> _RAW DATA_:

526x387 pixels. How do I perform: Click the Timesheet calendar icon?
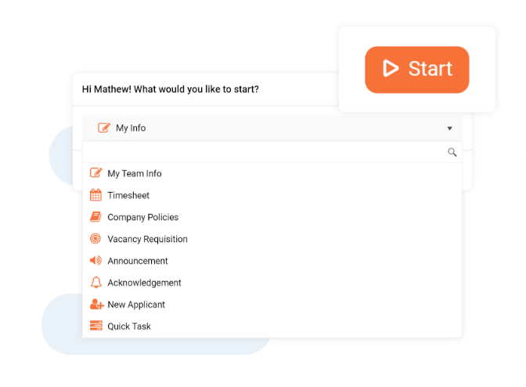click(x=95, y=194)
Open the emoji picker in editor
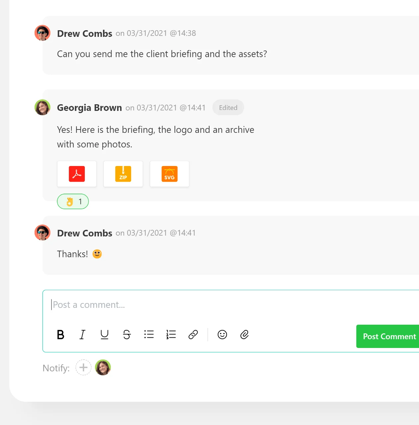The width and height of the screenshot is (419, 425). (x=222, y=334)
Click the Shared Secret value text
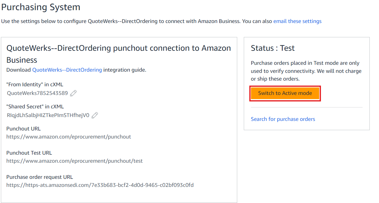This screenshot has width=379, height=203. [x=48, y=115]
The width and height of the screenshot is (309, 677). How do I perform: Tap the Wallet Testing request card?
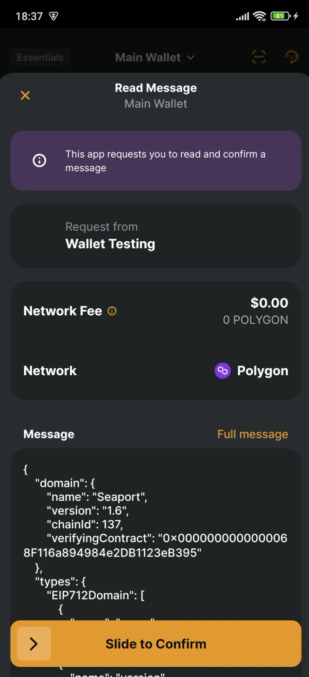pos(156,236)
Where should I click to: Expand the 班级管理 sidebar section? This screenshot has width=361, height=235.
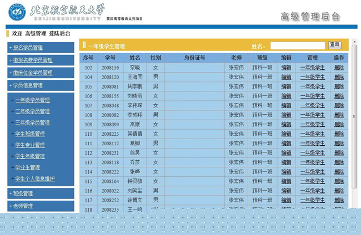tap(23, 194)
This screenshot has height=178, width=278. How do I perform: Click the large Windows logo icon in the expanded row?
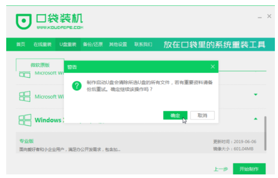click(x=25, y=120)
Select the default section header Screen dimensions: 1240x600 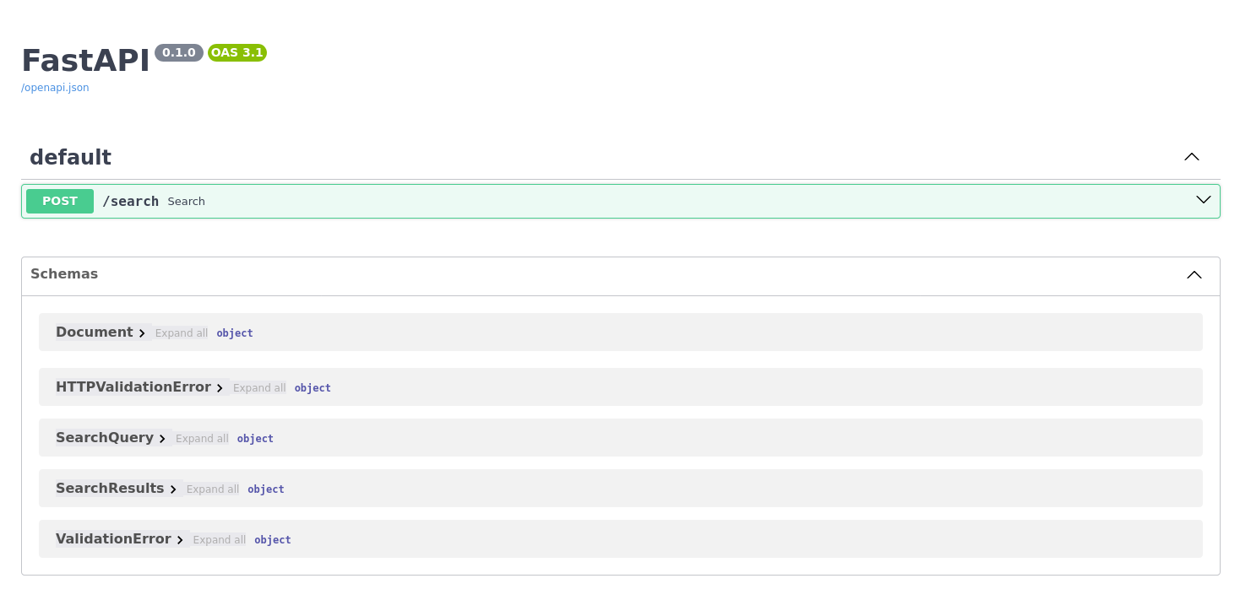(70, 157)
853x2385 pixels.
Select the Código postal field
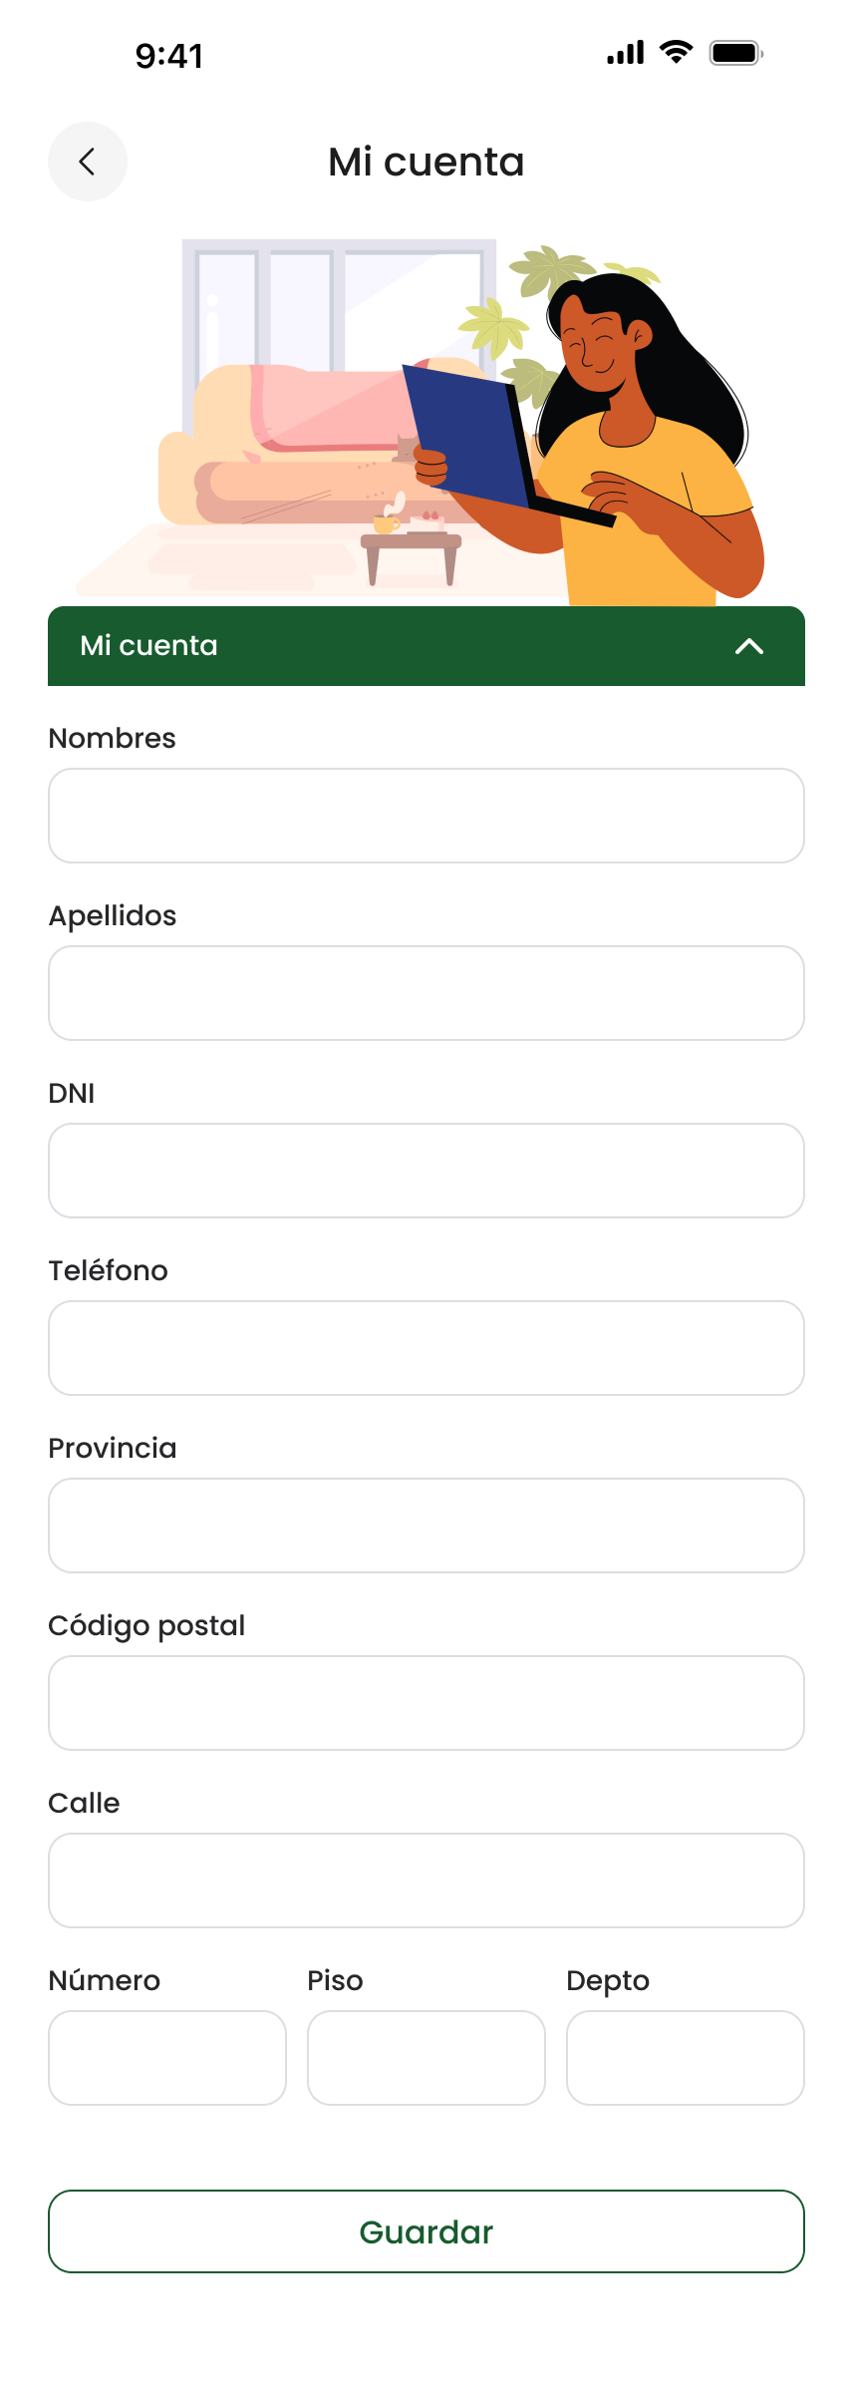point(427,1703)
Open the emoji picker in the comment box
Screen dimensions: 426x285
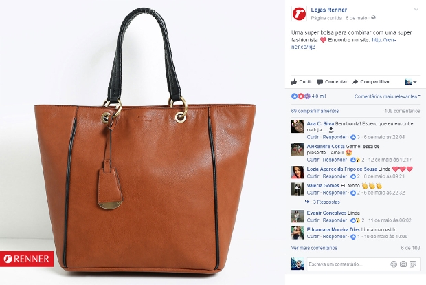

> _INSTRUCTIONS TO FOLLOW_:
With the pictures left out, output the lines from the one containing "853x2385 pixels." through the last line of the records above, exactly as they are.

> _RESPONSE FOR THIS EXERCISE_:
853x2385 pixels.
Select the Código postal field
point(427,1703)
Open the emoji picker in the comment box
Screen dimensions: 426x285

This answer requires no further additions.